Connecting with the audience was something this cast particularly excelled at. The choreography by Michael Matthew Farrell was lively and inviting, almost as if the audience could jump on stage and join the actors. It definitely encaptured the “Steampunk” vibe of the show. A crowd favorite was Fagin (Bradley Greenwald), who wowed with magic tricks and provided surefire comedic relief that lightened the heavier aspects of the production. The communication the cast shared with those watching enhanced the experience and turned a story traditionally rather dark into a heartfelt tale. 

Though the show started out well, it grew rather stale towards the end of the first Act. There was a significantly larger amount of singing than actual speaking. This makes sense considering the show is a musical, but it took away from the development of the plot. For one unfamiliar with the story of Oliver Twist it may be rather confusing trying to understand the storyline at first. However, as Act two went on the story became more clear and emotional. The drama was portrayed perfectly, especially by Turcotte and Davis, and by the climax of the play the audience was at the edge of their seats, lost in the gripping performance. 

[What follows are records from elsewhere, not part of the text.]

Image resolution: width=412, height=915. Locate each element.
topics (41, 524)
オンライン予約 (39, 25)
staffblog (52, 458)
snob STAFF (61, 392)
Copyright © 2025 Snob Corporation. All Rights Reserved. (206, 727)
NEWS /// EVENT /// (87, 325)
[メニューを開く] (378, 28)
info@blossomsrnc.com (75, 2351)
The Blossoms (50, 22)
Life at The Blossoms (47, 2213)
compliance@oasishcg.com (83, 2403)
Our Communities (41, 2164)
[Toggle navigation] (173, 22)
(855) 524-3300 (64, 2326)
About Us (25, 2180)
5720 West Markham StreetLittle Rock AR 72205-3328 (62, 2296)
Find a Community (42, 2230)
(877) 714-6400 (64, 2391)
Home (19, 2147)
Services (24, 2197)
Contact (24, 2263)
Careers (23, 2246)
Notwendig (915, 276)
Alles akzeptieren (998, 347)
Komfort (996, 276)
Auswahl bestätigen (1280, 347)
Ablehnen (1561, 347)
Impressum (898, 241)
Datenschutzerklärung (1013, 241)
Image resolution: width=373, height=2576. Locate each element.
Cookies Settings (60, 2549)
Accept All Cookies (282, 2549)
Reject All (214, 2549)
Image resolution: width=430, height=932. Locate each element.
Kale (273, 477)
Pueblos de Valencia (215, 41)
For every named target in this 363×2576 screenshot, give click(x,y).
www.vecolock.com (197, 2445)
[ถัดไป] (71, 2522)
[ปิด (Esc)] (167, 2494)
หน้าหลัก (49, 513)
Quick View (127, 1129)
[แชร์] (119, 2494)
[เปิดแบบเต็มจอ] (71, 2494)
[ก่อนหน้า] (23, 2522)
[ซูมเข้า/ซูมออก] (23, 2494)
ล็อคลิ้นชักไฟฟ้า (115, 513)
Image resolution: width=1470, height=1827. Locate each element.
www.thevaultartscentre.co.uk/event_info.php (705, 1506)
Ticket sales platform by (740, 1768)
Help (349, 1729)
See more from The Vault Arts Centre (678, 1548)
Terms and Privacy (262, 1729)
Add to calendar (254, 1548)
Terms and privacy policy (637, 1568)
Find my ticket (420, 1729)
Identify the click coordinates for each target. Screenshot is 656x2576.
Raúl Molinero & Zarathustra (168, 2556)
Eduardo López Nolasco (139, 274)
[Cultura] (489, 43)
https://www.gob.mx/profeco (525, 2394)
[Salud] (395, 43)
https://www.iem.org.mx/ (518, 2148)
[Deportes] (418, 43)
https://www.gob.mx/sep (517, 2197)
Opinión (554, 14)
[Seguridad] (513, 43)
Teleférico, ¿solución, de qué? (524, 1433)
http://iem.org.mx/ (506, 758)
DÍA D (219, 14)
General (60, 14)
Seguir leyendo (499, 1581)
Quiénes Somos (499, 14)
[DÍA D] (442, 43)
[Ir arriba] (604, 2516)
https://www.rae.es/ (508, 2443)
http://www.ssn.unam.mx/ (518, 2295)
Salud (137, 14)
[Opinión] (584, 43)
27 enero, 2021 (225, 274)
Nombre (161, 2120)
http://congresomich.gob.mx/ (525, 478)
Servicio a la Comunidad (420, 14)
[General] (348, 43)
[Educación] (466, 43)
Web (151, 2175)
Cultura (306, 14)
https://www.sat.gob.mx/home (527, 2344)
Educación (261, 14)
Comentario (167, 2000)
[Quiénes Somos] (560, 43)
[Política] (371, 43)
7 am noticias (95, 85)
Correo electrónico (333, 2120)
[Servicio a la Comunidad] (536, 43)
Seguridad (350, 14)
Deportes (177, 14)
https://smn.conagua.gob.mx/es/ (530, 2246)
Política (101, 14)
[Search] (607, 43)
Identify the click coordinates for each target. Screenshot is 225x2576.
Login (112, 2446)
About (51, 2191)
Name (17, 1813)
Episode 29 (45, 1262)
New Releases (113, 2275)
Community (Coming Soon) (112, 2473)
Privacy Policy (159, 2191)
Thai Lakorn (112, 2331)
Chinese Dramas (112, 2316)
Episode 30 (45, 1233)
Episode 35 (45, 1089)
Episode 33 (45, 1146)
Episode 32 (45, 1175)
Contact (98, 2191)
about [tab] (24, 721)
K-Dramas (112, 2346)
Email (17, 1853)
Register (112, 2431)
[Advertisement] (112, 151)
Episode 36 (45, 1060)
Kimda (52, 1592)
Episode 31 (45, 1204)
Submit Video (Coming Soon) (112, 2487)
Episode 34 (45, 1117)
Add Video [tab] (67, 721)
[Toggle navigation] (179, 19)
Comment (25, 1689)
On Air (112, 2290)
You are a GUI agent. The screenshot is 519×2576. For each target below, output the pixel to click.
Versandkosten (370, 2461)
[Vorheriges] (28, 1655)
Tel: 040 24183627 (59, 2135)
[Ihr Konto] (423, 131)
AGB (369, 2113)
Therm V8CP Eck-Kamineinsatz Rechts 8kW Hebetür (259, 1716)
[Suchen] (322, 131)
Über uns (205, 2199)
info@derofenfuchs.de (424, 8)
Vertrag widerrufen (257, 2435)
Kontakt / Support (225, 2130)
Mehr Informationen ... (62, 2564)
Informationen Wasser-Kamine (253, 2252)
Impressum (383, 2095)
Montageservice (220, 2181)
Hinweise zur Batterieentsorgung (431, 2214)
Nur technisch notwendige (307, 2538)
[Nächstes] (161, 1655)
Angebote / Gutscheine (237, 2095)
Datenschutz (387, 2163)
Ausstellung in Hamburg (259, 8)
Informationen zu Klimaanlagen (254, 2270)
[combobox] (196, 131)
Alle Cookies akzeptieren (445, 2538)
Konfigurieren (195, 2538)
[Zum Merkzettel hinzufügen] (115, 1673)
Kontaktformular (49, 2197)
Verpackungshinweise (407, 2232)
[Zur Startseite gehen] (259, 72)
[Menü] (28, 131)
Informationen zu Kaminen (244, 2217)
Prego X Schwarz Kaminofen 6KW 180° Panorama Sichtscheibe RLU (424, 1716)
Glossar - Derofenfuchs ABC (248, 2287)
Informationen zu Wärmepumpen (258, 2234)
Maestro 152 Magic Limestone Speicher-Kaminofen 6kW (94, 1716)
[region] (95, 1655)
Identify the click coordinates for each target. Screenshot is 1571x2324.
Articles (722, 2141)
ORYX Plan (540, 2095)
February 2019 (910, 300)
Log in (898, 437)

It would be unjust not to mention the gorgeous costume and set design. Costume designer Christine A. Richardson created a wardrobe of rich hues and shiny metallics to dress the lower, more grungy characters in, which contrasted greatly with the stiff whites and blacks of the portrayed upper class. The warmth and brightness of the costumes of characters like Fagin’s Boys created a fun and carefree vibe whenever they were on stage. The effect of all those colors when they were dancing was marvelous. Rick Polenek, who designed the set, also deserves recognition for the brilliant setting he created. The stage shifts many times from a cold, depressing orphanage to a warm, snug cellar all the way to a mysterious and shady bridge. Each setting has a completely different atmosphere to each and melded perfectly with each scene. When a set is designed well, it doesn’t necessarily stand out but fits it’s purpose beautifully, just as Polenek’s did. 

Overall, “Oliver!” is an entertaining and heartwarming musical that will keep an audience laughing, crying, and jumping to their feet cheering. The talented cast and catchy music will leave you asking, despite your best efforts, “Please, sir, may I have some more?”